风流物 2024-09-10 02:28:53

当编译器有两个不同的指针指向同一块内存时,就会发生别名。通过对指针进行类型转换,您将生成一个新的临时指针。例如,如果优化器重新排序汇编指令,则访问两个指针可能会给出两个完全不同的结果 - 它可能会在写入同一地址之前重新排序读取。这就是为什么它是未定义的行为。

您不太可能在非常简单的测试代码中看到这个问题,但是当发生很多事情时它就会出现。

我认为这个警告是为了明确工会并不是一个特例,尽管你可能认为它们是特例。

有关别名的更多信息,请参阅此维基百科文章:http://en.wikipedia.org /wiki/Aliasing_(计算)#Conflicts_with_optimization

Aliasing occurs when the compiler has two different pointers to the same piece of memory. By typecasting a pointer, you're generating a new temporary pointer.

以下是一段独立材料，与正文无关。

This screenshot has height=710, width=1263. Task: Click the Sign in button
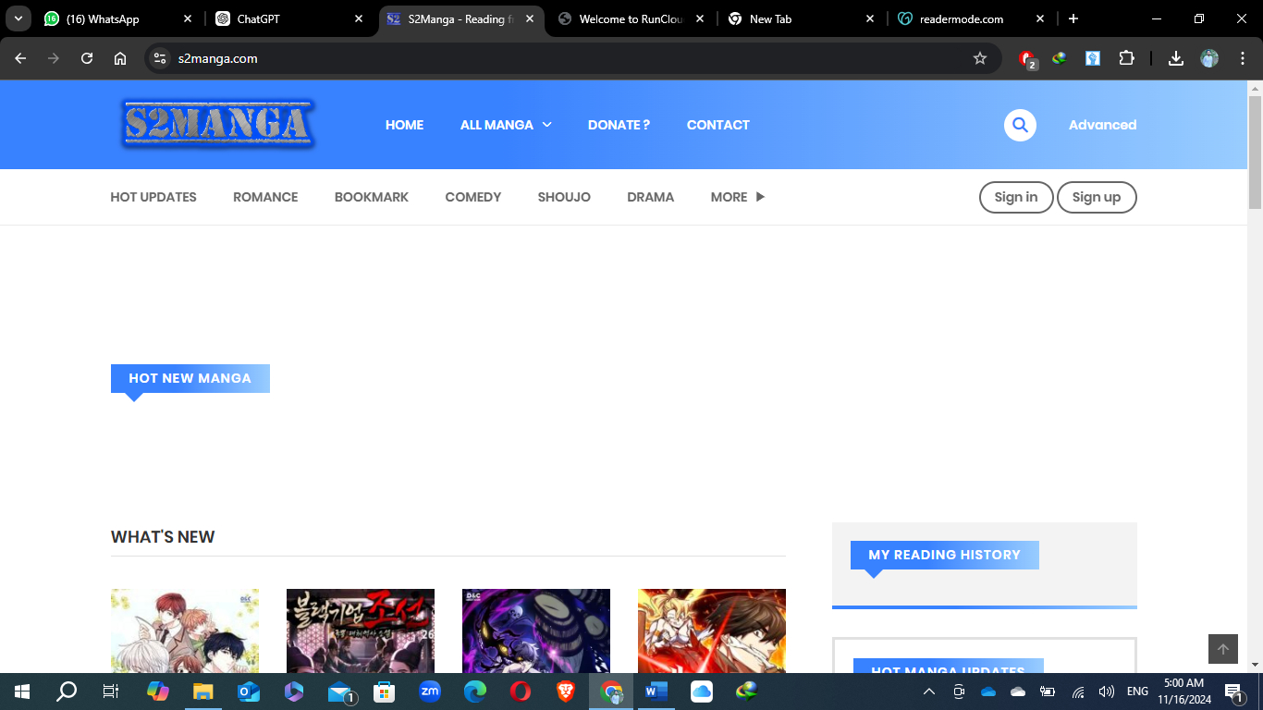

If the optimizer reorders the assembly instructions for example, accessing the two pointers might give two totally different results - it might reorder a read before a write to the same address. This is why it is undefined behavior.

You are unlikely to see the problem in very simple test code, but it will appear when there's a lot going on.

I think the warning is to make clear that unions are not a special case, even though you might expect them to be.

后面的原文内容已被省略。